**GOAL OF THE EXERCISE**
From the line with "Switch to the More Audio tab" down to the final line of the material, please transcribe everything exactly, but leave the pictures out.

**GIVEN INFORMATION**
>>>

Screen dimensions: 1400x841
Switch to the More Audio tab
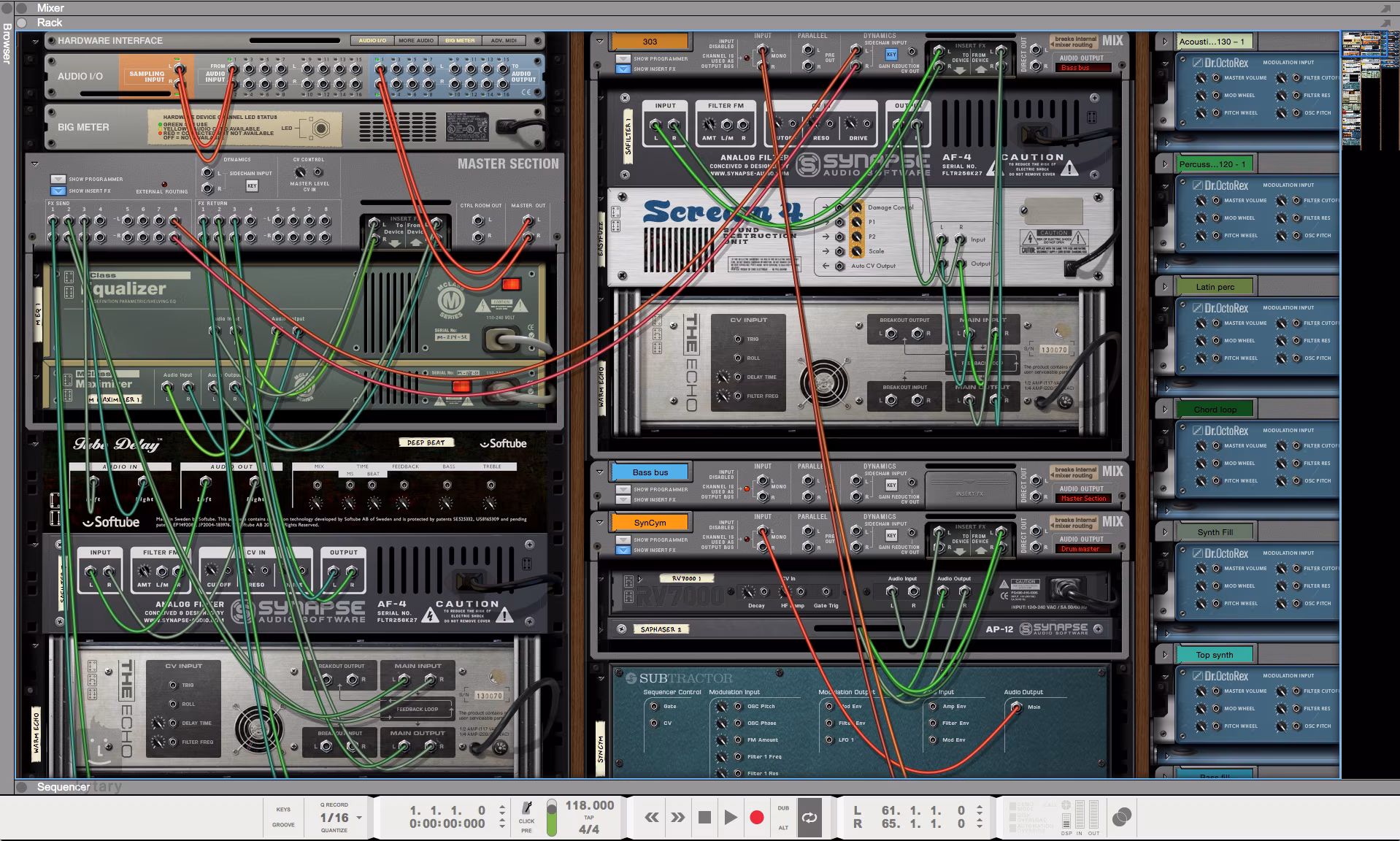coord(416,40)
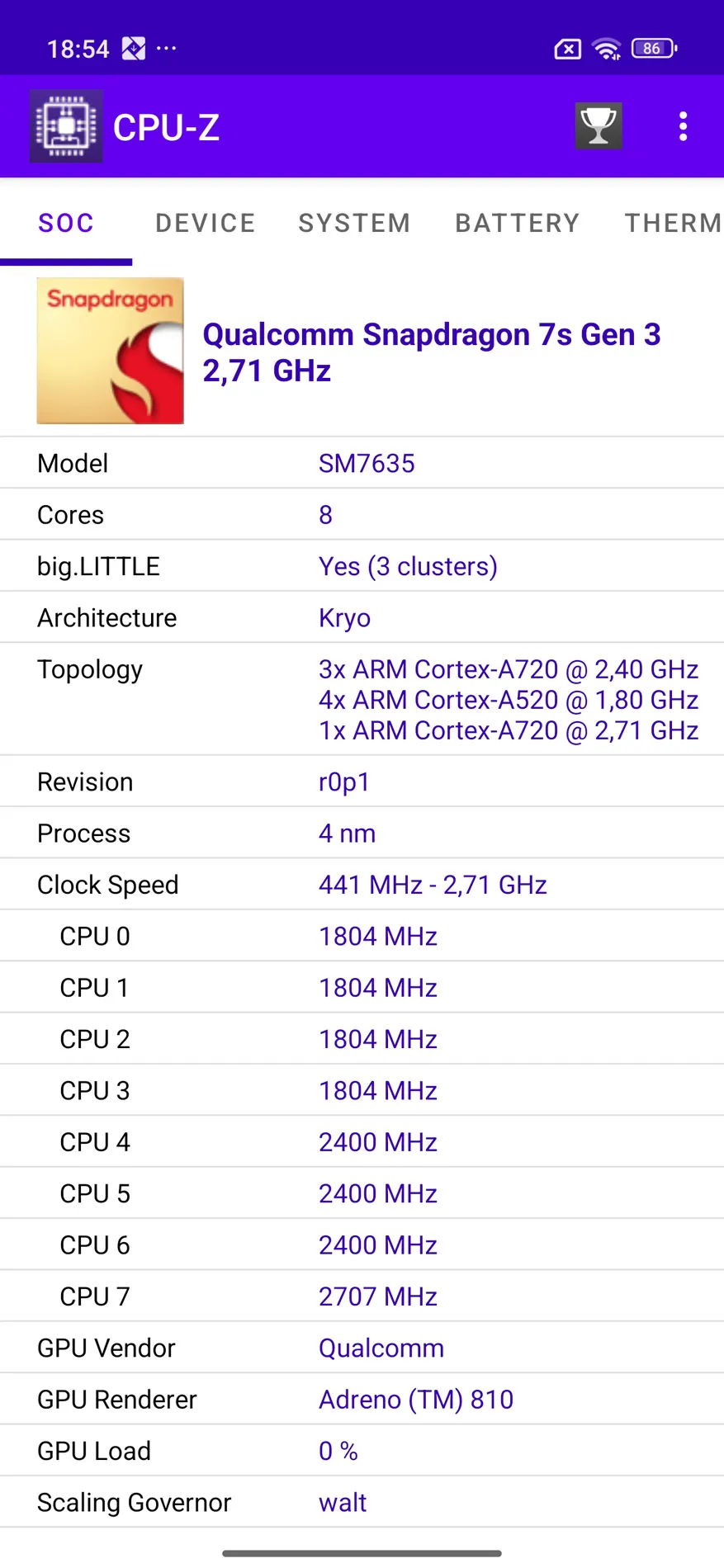The height and width of the screenshot is (1568, 724).
Task: Tap the CPU-Z chip app icon
Action: click(x=66, y=126)
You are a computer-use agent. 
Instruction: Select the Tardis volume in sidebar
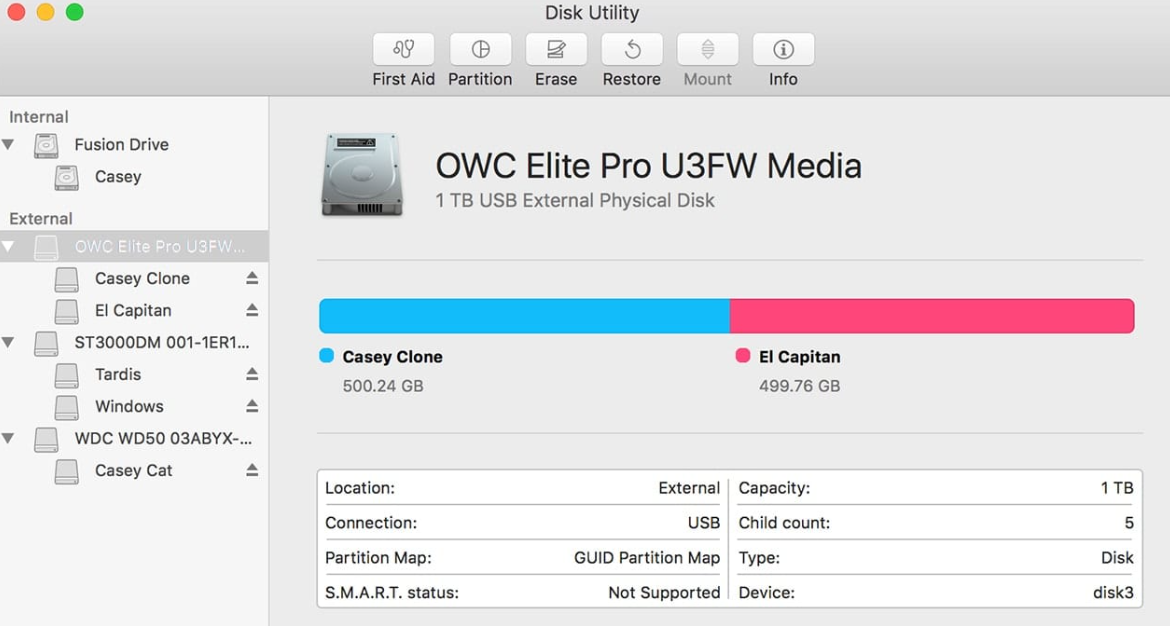pos(118,374)
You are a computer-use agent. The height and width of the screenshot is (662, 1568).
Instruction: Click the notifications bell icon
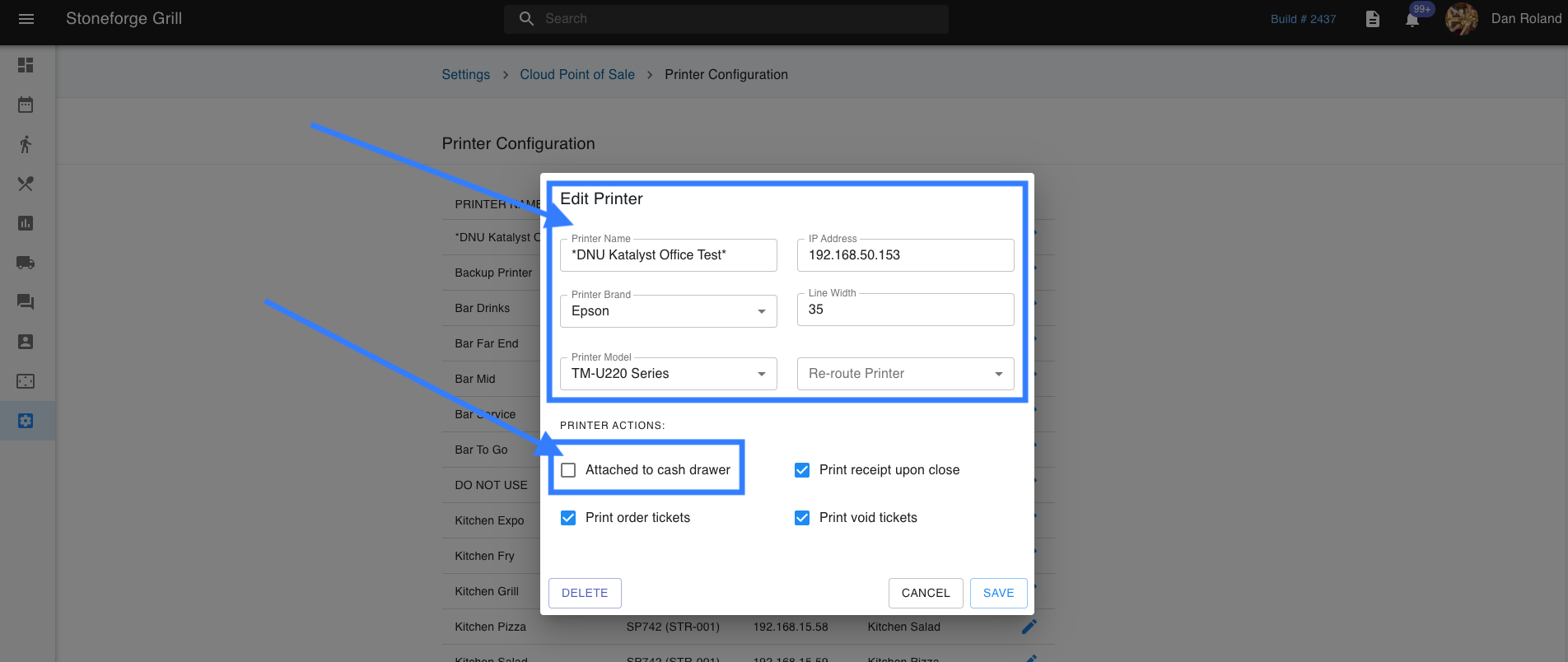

<<<

**EXERCISE RESULT**
Switch to the More Audio tab
coord(416,40)
The height and width of the screenshot is (1568, 724).
Task: Tap the CPU-Z chip app icon
Action: click(x=66, y=126)
You are a computer-use agent. 
Instruction: Select the Tardis volume in sidebar
pos(118,374)
You are a computer-use agent. The height and width of the screenshot is (662, 1568).
Instruction: Click the notifications bell icon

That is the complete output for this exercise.